VIDEO: Dr. Orrin Devinsky and a family who participated in the trial that examined cannabidiol for drug-resistant seizures are interviewed about the study.

Cannabidiol, or CBD, is a compound in the cannabis plant that does not contain psychoactive properties that induce a high. The study included a liquid pharmaceutical formulation of CBD, called Epidiolex®, which is manufactured by GW Pharmaceuticals and has not yet received U.S. Food and Drug Administration approval. GW Pharmaceuticals funded the clinical trial.

For the study, 120 children and adolescents with Dravet syndrome between the ages of 2 and 18 years were randomized across 23 sites in the United States and Europe to receive either CBD 20 mg/kg or placebo, added to their existing treatment over a 14-week period. Seizure frequency was tracked for one month prior to the study for baseline readings and during the course of the study.

Specifically, seizure frequency dropped 39 percent in the CBD-treated group from a median of nearly 12 convulsive seizures per month before the study to about six; three patients’ seizures stopped entirely. In the placebo group, there was a 13 percent reduction in seizures from about 15 monthly seizures to 14. The difference in the degree of seizure reduction between the CBD group and the placebo group was both statistically significant and clinically consistent.

Side effects, experienced by 93.4 percent of patients in the CBD group and 74.6 percent of those treated with placebo, were generally reported as mild or moderate in severity. The most common side effects in the CBD group were vomiting, fatigue, and fever. Eight participants from the CBD group withdrew from the trial due to side effects compared to one participant in the placebo group.

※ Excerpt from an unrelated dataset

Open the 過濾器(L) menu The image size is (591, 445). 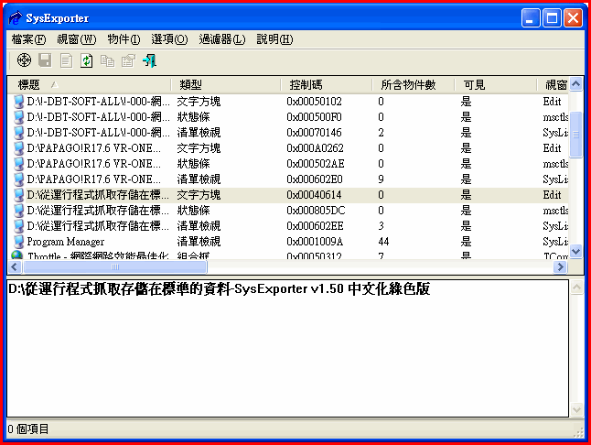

The new study confirms results from a December 2015 open-label, expanded access trial led by Dr. Devinsky that reported reductions in seizure frequency. In that program, both the researchers and patient’s families knew they were receiving CBD, which may have introduced a bias into the results. This new randomized, controlled clinical study eliminated those concerns, as participants did not know if they were on CBD or placebo, nor did their physicians, say the study authors.

Future research will look at whether safety and tolerability might be improved and whether efficacy of CBD can be maintained at lower doses. Longer-term studies of CBD for Dravet syndrome, as well as for other forms of treatment-resistant epilepsy, are also underway.

In addition to Dr. Devinsky, the co-authors in this study are J. Helen Cross, PhD, FRCPCH; Linda Laux, MD; Eric Marsh, MD; Ian Miller, MD; Rima Nabbout, MD; Ingrid E. Scheffer, MD, PhD; Elizabeth Thiele, MD; and Stephen Wright, MD, on behalf of The Cannabidiol in Dravet Syndrome Study Group. Judith Bluvstein, MD, and Daniel Friedman, MD, also served as co-authors at the Pelisyonkis Langone site involved in the study.